Taken together, we propose that the selective effects of red meat diet on MSI-H CRC in ApoE4 carriers may be due to the anti-apoptotic and pro-proliferative effects of ApoE4. Heme and NOCs from red meat diets cause oxidative damage and DNA adduct formation, but rather than initiating cell cycle arrest and DNA repair, ApoE4-expressing cells induce pro-survival and proliferative signals. This would place a substantial strain on DNA repair machinery until a certain threshold level is reached beyond which the DNA repair mechanism is ineffective and genomic stability is compromised. Such cells would not undergo apoptosis even when extensive DNA damage is present. In addition, ApoE4 has poor antioxidant properties, compared with ApoE2, and combined with its proinflammatory functions may further exacerbate the tumourigenic process (Miyata and Smith, 1996; Jofre-Monseny ). Conversely, ApoE2 and wild-type ApoE carriers would be able to better modulate aberrant cellular proliferation, inhibit oxidating and proinflammatory agents, allowing DNA repair machinery to more effectively repair DNA damage. Studies including fruits, vegetables, and antioxidant nutrients and their interaction with ApoE isoforms will further clarify this possible mechanism.

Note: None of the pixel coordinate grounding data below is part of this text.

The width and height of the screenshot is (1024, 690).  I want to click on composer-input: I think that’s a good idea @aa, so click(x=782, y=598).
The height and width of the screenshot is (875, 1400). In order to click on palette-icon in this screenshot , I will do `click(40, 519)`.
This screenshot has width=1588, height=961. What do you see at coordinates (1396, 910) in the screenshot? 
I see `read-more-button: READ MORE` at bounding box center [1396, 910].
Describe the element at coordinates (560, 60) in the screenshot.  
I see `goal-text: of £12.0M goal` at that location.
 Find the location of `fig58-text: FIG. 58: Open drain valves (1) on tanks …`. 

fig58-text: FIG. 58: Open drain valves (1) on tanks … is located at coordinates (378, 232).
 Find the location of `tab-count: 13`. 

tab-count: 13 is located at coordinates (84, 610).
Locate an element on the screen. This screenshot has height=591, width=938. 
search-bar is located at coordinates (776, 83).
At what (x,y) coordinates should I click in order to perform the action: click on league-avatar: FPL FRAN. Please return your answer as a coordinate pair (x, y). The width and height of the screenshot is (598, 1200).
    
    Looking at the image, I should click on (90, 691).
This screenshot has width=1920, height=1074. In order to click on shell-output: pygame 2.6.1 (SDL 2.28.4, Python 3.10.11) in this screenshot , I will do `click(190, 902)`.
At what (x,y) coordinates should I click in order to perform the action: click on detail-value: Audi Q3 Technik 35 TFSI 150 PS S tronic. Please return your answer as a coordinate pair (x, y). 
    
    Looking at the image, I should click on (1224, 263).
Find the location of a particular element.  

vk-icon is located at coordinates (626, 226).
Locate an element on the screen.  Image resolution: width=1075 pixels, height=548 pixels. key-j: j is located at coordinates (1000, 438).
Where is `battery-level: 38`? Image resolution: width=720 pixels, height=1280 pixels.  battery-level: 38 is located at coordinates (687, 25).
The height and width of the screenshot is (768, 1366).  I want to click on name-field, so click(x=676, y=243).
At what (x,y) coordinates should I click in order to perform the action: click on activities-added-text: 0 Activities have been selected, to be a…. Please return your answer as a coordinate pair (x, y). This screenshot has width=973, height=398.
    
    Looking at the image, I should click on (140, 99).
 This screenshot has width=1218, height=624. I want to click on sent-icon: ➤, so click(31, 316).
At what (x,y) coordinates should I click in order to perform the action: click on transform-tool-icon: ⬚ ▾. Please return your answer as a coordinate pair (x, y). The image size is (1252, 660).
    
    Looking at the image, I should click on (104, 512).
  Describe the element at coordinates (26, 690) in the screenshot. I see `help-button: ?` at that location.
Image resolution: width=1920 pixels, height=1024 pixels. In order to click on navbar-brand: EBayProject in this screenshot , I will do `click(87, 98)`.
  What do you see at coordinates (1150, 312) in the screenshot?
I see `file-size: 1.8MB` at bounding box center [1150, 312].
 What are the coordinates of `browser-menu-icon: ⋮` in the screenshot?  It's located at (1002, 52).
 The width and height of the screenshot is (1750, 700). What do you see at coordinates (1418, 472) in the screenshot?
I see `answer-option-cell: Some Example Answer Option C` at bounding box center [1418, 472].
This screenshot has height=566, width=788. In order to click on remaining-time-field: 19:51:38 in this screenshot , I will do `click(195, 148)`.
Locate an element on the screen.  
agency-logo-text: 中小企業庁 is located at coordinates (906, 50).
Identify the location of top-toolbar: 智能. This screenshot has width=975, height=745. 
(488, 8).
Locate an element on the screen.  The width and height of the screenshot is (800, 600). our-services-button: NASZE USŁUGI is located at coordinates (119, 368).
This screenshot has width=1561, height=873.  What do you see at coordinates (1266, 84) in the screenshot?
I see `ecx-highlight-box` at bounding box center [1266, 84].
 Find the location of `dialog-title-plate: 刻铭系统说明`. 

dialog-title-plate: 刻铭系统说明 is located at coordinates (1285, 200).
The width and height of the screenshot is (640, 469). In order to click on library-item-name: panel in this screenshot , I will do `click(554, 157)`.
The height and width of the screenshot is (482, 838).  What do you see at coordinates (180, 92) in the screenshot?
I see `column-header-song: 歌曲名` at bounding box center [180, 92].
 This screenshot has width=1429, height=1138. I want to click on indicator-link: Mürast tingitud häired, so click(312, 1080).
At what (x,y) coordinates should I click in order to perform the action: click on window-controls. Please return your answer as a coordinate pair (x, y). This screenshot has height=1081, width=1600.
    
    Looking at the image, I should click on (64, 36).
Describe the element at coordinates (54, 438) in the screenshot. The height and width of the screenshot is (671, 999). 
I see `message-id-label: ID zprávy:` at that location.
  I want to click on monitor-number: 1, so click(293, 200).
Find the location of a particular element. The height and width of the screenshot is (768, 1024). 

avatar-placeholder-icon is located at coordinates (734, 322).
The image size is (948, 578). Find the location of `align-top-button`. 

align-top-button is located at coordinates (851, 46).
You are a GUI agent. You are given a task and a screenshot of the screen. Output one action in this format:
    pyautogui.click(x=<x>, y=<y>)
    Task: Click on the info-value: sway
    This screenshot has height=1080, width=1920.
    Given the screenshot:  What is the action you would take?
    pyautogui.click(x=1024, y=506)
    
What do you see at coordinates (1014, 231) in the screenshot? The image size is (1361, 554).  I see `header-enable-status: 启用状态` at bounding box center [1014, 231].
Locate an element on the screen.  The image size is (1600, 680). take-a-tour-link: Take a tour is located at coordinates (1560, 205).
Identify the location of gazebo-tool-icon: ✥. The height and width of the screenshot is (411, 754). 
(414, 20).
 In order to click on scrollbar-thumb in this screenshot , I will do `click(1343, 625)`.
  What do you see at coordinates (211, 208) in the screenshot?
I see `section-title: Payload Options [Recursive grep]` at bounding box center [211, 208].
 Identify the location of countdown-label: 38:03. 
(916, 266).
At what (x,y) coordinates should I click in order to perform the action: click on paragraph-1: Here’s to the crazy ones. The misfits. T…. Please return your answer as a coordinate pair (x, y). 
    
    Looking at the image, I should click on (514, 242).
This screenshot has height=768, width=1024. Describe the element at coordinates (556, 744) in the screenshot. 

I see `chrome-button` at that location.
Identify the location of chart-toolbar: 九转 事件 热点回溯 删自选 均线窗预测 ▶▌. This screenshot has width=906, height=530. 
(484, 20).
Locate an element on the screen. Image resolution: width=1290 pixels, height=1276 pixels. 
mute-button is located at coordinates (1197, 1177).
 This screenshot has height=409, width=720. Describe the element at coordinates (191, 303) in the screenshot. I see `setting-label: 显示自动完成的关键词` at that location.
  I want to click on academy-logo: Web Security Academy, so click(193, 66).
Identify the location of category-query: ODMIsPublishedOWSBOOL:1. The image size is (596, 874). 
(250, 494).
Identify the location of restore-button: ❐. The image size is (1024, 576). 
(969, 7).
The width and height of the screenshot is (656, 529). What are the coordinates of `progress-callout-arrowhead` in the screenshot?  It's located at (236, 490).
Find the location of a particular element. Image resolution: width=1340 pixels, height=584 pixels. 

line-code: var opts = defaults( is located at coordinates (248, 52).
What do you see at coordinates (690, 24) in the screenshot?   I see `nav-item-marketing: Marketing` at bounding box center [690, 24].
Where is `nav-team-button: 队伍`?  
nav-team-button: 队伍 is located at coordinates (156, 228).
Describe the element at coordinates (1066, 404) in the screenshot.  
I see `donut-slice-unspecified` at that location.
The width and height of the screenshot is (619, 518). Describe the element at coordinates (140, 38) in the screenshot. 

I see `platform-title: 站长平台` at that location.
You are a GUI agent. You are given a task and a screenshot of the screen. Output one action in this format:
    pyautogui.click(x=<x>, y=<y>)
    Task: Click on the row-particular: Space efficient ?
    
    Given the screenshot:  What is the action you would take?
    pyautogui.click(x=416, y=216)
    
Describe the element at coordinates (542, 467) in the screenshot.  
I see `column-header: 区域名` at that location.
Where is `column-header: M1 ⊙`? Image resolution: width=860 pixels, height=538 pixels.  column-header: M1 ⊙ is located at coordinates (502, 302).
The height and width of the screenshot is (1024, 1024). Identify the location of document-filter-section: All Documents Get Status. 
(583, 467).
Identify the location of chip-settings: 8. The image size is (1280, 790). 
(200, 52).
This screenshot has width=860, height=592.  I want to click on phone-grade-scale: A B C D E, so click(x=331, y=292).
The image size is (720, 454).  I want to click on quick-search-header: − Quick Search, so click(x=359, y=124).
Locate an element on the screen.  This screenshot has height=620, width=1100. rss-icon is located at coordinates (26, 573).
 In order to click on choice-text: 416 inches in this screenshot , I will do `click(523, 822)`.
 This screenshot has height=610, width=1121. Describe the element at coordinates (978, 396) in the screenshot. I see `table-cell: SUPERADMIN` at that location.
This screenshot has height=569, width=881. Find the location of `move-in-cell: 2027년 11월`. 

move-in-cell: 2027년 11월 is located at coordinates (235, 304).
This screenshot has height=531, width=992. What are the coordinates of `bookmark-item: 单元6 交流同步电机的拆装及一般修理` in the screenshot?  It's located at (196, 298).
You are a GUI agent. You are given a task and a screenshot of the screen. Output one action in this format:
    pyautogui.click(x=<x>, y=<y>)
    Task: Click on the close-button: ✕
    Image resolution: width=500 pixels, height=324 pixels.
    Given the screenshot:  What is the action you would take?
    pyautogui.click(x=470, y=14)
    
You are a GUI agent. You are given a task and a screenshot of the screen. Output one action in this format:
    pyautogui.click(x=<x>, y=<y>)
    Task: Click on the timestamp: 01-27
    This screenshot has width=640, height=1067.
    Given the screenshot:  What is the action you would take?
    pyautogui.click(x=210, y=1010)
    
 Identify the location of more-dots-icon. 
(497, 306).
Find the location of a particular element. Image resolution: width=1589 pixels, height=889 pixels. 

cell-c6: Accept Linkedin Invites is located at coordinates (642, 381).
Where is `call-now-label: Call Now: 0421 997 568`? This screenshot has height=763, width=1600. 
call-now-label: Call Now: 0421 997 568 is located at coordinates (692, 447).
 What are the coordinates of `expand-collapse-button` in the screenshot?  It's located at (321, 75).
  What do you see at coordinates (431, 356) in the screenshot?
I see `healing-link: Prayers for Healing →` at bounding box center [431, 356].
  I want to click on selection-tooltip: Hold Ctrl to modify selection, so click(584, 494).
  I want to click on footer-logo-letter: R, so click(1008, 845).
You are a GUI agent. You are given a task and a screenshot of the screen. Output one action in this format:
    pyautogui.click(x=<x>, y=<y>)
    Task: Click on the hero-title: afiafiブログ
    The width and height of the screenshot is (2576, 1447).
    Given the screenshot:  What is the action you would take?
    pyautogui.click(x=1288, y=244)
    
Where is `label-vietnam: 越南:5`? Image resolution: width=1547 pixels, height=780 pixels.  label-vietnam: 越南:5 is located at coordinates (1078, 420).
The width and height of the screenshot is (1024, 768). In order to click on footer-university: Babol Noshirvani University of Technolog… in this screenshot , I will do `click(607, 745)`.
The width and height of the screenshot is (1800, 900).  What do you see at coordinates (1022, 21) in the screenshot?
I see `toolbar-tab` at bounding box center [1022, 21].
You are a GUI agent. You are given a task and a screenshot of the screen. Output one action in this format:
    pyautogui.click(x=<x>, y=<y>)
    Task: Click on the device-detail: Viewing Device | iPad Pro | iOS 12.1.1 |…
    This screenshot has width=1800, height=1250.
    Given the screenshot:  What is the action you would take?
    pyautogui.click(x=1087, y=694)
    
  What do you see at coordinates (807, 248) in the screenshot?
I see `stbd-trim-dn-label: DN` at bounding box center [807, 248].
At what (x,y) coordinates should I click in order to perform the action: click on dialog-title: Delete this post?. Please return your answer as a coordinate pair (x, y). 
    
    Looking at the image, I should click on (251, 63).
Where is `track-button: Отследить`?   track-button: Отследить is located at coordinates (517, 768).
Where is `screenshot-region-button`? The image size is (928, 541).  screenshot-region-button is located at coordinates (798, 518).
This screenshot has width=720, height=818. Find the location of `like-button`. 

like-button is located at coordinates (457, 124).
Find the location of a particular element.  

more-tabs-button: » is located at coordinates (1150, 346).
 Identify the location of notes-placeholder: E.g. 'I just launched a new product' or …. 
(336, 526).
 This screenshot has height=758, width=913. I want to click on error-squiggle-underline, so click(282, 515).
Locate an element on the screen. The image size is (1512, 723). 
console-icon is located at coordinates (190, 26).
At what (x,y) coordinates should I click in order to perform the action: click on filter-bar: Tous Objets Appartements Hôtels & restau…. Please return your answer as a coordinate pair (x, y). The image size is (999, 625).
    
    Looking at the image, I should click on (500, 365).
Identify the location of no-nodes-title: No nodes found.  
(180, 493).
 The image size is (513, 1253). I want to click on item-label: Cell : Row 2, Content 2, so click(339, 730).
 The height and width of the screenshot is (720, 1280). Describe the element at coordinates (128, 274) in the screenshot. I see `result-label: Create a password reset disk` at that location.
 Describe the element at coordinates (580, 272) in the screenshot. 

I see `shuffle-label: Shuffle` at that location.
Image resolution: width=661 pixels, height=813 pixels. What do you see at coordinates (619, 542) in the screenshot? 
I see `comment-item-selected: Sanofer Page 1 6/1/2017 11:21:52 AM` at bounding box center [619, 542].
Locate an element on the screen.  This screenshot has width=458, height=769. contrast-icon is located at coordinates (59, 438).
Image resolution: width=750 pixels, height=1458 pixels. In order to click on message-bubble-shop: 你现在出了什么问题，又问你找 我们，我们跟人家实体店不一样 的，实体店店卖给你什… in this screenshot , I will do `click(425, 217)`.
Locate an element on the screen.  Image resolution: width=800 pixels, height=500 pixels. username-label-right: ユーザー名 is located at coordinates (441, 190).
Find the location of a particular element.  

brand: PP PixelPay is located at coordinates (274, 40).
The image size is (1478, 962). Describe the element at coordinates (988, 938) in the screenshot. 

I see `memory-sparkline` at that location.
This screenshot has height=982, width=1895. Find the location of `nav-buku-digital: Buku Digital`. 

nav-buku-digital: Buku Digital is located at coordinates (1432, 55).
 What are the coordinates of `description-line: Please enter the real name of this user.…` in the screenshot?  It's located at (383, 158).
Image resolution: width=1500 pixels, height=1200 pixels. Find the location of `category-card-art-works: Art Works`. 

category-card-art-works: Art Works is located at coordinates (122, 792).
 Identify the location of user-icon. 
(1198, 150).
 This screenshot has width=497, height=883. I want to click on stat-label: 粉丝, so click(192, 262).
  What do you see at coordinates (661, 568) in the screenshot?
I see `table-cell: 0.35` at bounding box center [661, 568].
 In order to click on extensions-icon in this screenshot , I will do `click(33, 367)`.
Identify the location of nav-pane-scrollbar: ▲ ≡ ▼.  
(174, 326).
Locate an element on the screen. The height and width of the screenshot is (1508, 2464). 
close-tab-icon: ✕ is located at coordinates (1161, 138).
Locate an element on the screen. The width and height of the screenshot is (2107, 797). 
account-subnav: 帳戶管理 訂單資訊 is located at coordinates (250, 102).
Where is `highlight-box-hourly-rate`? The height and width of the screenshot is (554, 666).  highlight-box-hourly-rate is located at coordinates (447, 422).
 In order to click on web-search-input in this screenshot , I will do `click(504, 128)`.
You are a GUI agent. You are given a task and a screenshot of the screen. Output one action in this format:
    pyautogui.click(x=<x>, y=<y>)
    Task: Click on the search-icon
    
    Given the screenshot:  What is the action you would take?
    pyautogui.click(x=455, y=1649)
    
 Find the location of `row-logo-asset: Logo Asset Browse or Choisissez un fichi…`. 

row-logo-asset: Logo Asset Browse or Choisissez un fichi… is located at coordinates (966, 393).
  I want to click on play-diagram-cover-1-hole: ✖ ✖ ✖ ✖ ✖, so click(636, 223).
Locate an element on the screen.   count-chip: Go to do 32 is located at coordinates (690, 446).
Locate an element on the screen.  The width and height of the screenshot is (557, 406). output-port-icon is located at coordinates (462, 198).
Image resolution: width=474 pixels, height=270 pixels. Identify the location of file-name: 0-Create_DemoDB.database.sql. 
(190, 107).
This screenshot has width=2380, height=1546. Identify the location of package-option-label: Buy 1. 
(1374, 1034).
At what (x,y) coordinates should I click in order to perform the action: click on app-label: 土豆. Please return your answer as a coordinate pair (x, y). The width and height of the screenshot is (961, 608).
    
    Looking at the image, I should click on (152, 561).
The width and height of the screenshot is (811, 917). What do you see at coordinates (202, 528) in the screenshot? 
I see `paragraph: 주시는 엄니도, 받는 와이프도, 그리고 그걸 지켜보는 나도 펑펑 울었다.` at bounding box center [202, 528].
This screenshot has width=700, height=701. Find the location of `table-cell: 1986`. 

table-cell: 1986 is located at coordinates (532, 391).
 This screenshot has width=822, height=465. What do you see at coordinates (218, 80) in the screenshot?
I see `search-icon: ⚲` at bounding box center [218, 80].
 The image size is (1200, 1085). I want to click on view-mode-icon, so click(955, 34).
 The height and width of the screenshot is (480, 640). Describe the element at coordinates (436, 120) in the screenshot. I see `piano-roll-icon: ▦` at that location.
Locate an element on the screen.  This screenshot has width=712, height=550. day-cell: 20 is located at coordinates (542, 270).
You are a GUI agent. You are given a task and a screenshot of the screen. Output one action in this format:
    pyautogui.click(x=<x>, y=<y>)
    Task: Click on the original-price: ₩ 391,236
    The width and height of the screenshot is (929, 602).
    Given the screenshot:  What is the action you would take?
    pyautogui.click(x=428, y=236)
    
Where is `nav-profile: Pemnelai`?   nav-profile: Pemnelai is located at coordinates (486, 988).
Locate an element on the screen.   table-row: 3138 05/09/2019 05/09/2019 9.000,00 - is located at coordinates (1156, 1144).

The main strength of our study is a well-characterised population. The frequencies of ApoE genotypes in our population are very similar to those of reports published earlier (Watson ; Slattery ; Bennet ). We observed a strong association of MSI-H CRCs with female patients (Table 3), proximal colon location and higher tumour grades (Supplementary Table) consistent with reports published earlier (Thibodeau ; Gryfe ; Samowitz ; Ribic ). Limitations of our study are the small sample size of MSI-H CRCs and the low frequency of the ApoE2 polymorphism, which reduces our power to observe significant interactions among ApoE genotypes and dietary variables. Although the findings presented in this study need to be independently validated in another population, further characterisation of ApoE polymorphisms and dietary or environmental factors, may provide new insights into the gene–diet and gene–environment interactions and their contribution to incidence and progression of colon cancer or its subtypes.